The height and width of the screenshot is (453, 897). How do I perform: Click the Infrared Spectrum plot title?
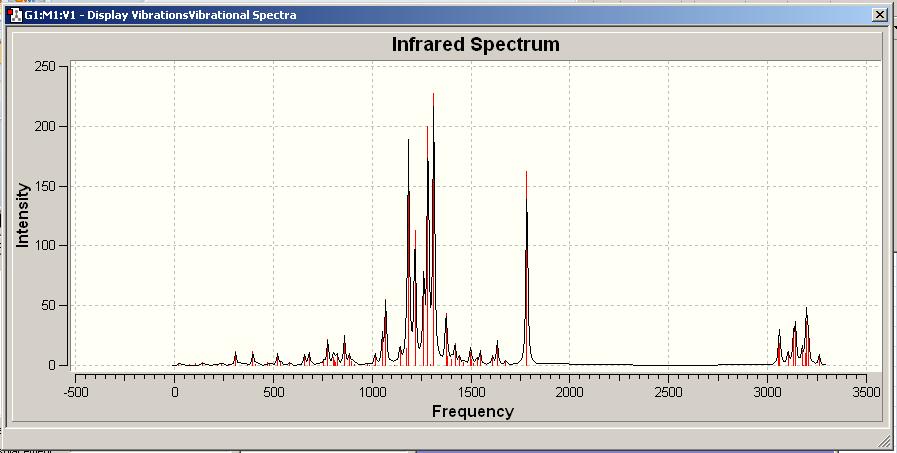pos(475,44)
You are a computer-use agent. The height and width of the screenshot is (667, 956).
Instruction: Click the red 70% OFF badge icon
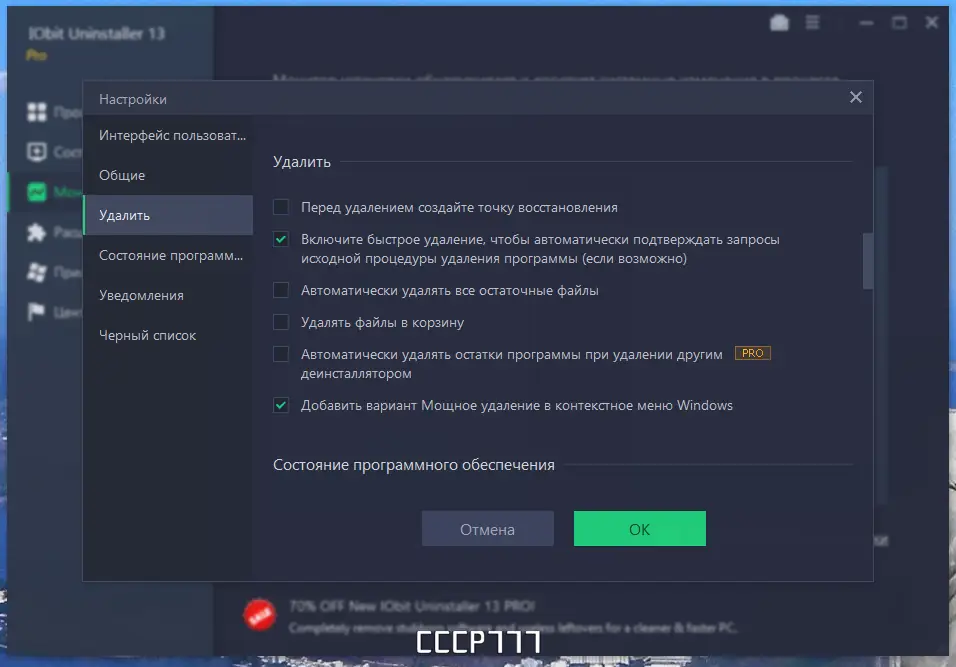point(259,614)
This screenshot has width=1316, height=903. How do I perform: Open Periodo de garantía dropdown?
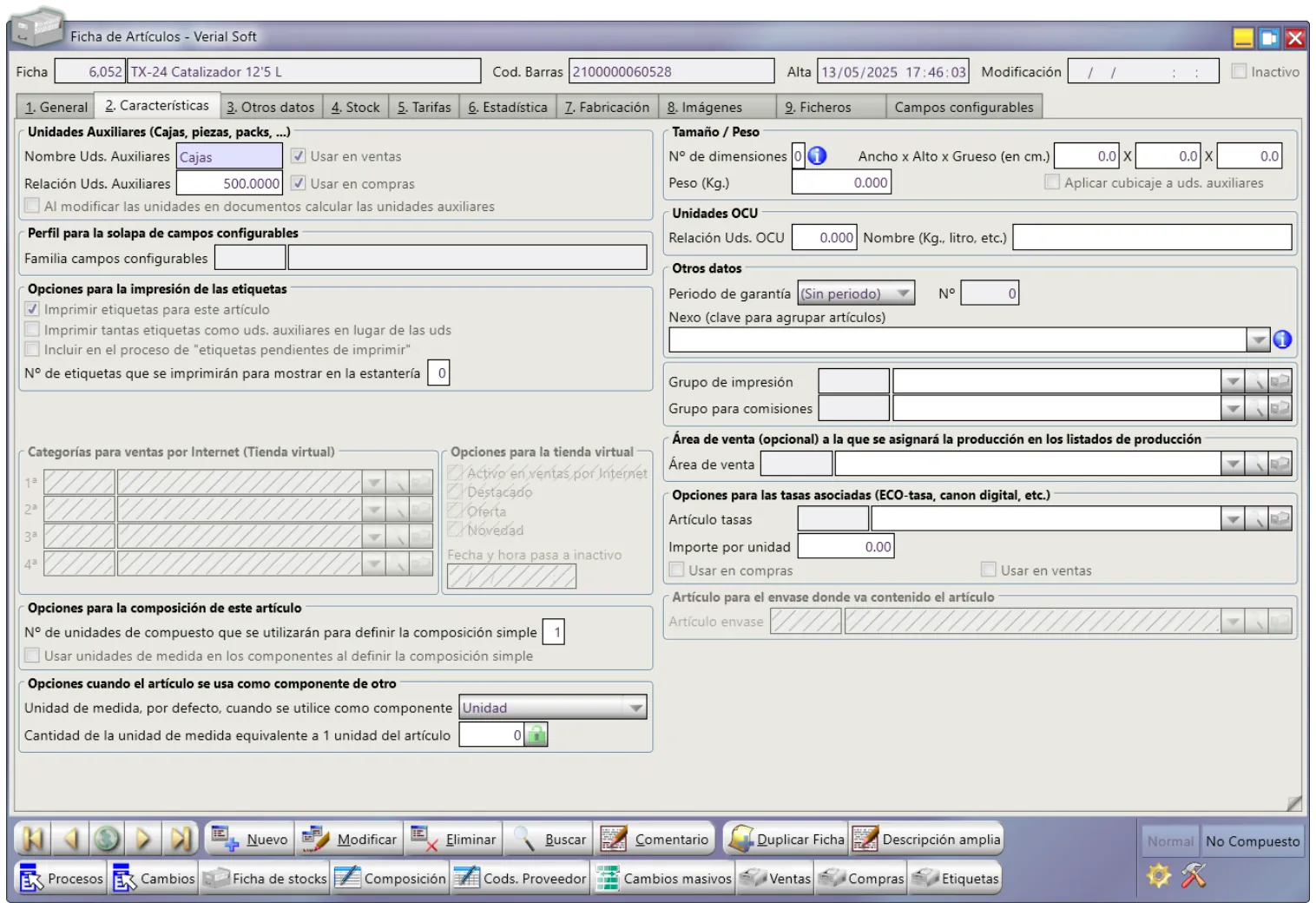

Task to complete => Where a picture appears in the data, omit it; restate the rest word for word.

Answer =>
The height and width of the screenshot is (453, 897). How do I perform: Click the Infrared Spectrum plot title?
pos(475,44)
You are a computer-use agent. The height and width of the screenshot is (667, 956).
Instruction: Click the red 70% OFF badge icon
point(259,614)
This screenshot has width=1316, height=903. How do I perform: Open Periodo de garantía dropdown?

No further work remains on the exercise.